# [PROMPT]
Retype, word for word, every line of the records below starting at the one that contains "#год единства народов России (49, 1536)" and ending at the one that contains "УЧИТЕЛЯ или УЧИТЕЛИ? (64, 2113)"; include both of those lines and nothing more.
============================================================
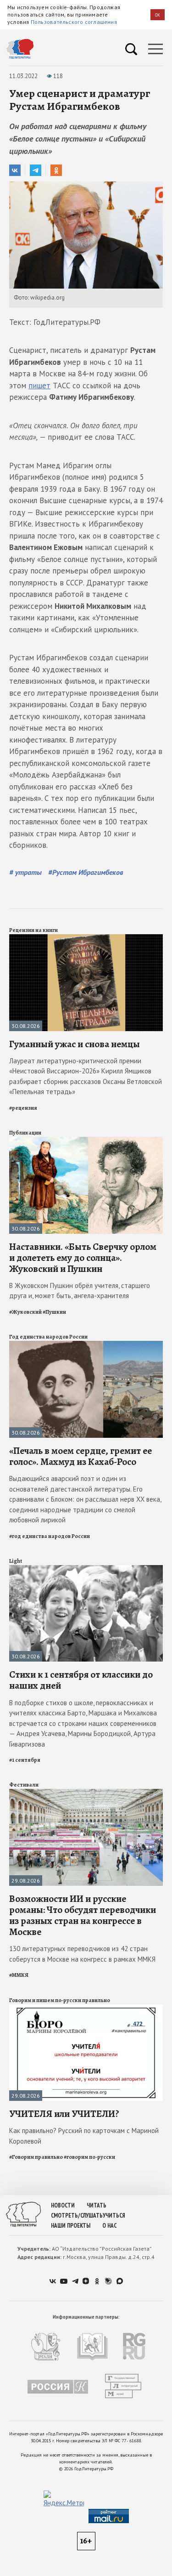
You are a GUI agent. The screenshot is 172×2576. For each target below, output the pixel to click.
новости (63, 2205)
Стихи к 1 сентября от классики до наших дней (81, 1680)
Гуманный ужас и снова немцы (74, 1044)
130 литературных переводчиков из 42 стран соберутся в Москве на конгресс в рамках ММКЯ (82, 1953)
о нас (109, 2226)
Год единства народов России (48, 1336)
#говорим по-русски (89, 2157)
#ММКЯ (18, 1975)
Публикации (25, 1132)
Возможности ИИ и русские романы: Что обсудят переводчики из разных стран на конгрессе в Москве (82, 1915)
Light (15, 1561)
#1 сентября (24, 1760)
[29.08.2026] (86, 1792)
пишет (39, 385)
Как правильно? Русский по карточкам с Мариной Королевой (84, 2135)
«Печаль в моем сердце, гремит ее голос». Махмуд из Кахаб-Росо (80, 1456)
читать (96, 2205)
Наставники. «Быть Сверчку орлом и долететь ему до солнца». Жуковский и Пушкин (82, 1257)
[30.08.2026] (86, 938)
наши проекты (70, 2226)
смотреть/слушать (77, 2215)
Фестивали (24, 1784)
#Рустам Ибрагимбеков (85, 872)
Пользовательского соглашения (74, 21)
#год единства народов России (49, 1536)
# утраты (26, 872)
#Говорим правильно (36, 2157)
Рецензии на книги (33, 930)
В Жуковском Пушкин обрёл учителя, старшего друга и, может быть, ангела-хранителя (79, 1290)
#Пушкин (54, 1312)
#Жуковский (25, 1312)
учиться (114, 2215)
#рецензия (23, 1108)
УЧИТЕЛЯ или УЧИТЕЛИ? (64, 2113)
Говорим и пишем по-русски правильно (59, 2000)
============================================================
# [RESULT OF THIS EXERCISE]
#год единства народов России (49, 1536)
# утраты (26, 872)
#Говорим правильно (36, 2157)
Рецензии на книги (33, 930)
В Жуковском Пушкин обрёл учителя, старшего друга и, может быть, ангела-хранителя (79, 1290)
#Пушкин (54, 1312)
#Жуковский (25, 1312)
учиться (114, 2215)
#рецензия (23, 1108)
УЧИТЕЛЯ или УЧИТЕЛИ? (64, 2113)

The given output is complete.